Man, the way it goes in a political campaign — there are two potential sources of “income” — exempt receipts and non exempt. When they are not exempt the campaign has to file an 1120-PL — and report those and pay corporate taxes. It is not uncommon since the service even has a form for it, right??
IF a campaign accepts donations not exempt (LIKE TAKING MONEY FROM A HOSTILE FOREIGN POWER) it may or may not be illegal — but it is NOT exempt. IE they have to pay a tax on it — federal and state. Big taxes. Don’t have to prove intent at all — just that it was a non-exempt contribution. Not difficult. They may claim they did not knowingly accept them — does not matter at all — not for the tax man. The penalties are f-cing incredible. They have little left for 2020 really.

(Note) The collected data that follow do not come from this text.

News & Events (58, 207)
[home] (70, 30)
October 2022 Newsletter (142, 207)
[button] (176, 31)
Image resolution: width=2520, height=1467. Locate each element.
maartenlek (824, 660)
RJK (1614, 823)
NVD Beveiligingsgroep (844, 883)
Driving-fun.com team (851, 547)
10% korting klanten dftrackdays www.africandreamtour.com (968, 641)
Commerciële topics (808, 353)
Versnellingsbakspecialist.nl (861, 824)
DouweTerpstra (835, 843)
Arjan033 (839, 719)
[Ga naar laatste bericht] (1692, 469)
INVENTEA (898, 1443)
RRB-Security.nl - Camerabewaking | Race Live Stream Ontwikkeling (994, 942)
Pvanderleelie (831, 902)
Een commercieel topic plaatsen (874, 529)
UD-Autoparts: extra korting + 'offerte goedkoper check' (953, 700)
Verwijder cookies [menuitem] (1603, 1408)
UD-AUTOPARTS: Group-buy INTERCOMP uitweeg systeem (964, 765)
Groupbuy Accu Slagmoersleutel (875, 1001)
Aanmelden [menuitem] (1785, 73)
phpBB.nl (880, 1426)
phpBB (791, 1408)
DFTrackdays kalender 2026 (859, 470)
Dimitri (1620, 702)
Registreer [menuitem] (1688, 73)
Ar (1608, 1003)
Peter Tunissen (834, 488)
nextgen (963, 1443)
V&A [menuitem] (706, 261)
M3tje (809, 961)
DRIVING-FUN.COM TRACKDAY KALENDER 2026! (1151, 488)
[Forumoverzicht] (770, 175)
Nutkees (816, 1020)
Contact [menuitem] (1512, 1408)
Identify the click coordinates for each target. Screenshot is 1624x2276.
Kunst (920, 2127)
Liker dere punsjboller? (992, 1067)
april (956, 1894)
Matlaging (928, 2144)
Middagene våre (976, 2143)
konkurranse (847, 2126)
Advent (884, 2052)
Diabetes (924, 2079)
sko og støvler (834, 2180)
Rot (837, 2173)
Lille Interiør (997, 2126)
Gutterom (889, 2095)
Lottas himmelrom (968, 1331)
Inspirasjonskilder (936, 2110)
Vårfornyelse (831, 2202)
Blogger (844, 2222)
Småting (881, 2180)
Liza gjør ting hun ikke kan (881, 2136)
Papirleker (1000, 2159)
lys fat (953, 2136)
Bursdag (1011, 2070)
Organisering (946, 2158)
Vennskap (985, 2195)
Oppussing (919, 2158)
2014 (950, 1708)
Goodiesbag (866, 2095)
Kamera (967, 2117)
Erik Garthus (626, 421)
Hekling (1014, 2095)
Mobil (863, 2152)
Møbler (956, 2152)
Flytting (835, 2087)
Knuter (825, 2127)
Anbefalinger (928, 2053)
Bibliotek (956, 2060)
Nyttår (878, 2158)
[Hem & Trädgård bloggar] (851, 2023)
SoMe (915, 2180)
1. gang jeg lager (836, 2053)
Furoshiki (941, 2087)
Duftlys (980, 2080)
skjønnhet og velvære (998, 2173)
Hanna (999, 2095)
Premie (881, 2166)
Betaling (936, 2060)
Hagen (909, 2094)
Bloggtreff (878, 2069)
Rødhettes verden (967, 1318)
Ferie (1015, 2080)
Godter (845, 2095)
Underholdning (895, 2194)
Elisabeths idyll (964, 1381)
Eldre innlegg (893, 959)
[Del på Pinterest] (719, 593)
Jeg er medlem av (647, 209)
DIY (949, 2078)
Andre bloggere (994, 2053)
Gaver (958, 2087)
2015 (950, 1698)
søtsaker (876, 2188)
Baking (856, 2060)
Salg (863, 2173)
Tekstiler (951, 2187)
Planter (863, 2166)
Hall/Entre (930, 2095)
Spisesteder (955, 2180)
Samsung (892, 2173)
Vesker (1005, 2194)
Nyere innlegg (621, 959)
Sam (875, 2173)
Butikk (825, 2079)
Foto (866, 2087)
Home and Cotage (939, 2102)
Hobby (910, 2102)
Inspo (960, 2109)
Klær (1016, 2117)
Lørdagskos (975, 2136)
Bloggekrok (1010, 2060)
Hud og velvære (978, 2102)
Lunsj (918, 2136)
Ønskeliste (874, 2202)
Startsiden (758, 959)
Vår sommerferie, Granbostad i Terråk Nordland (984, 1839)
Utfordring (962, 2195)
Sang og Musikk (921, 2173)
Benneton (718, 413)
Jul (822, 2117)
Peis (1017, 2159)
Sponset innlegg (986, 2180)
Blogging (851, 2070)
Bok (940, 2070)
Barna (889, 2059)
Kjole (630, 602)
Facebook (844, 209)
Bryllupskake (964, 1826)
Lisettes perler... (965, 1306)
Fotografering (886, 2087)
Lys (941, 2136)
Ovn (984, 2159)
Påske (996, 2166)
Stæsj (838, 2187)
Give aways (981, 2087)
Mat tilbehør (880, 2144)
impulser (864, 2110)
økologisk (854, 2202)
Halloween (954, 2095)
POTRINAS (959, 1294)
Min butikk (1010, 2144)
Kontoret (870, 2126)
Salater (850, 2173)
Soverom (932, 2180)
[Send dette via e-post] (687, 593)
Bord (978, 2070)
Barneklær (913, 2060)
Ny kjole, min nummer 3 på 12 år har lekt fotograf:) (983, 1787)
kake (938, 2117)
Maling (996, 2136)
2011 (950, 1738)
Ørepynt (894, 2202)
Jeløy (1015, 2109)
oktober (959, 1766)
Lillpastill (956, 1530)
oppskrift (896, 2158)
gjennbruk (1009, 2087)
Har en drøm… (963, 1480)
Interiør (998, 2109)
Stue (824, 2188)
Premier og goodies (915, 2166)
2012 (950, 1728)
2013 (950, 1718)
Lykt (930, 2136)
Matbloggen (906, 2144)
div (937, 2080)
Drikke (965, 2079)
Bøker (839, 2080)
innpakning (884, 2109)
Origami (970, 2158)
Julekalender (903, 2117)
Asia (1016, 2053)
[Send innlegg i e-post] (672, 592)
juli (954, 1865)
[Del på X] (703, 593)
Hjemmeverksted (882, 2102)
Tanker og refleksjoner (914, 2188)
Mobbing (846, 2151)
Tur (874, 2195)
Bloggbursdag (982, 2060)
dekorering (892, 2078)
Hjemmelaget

SO — who filed 1120-PLs exactly?? I have to assume they did not pay any taxes on them or they would have to disclose . Lets find out.
I am just one little piss ant accountant looking at this — understand, there are about 25,000 of us coming at this “problem” — how would you fare getting “audited” 25,000 times?
I only know one maybe two people in the entire congress capable at looking at this as a tax issue — and it may become a tax issue. Like Al Capone became a “tax issue”.
Pretty sure I am looking at this right.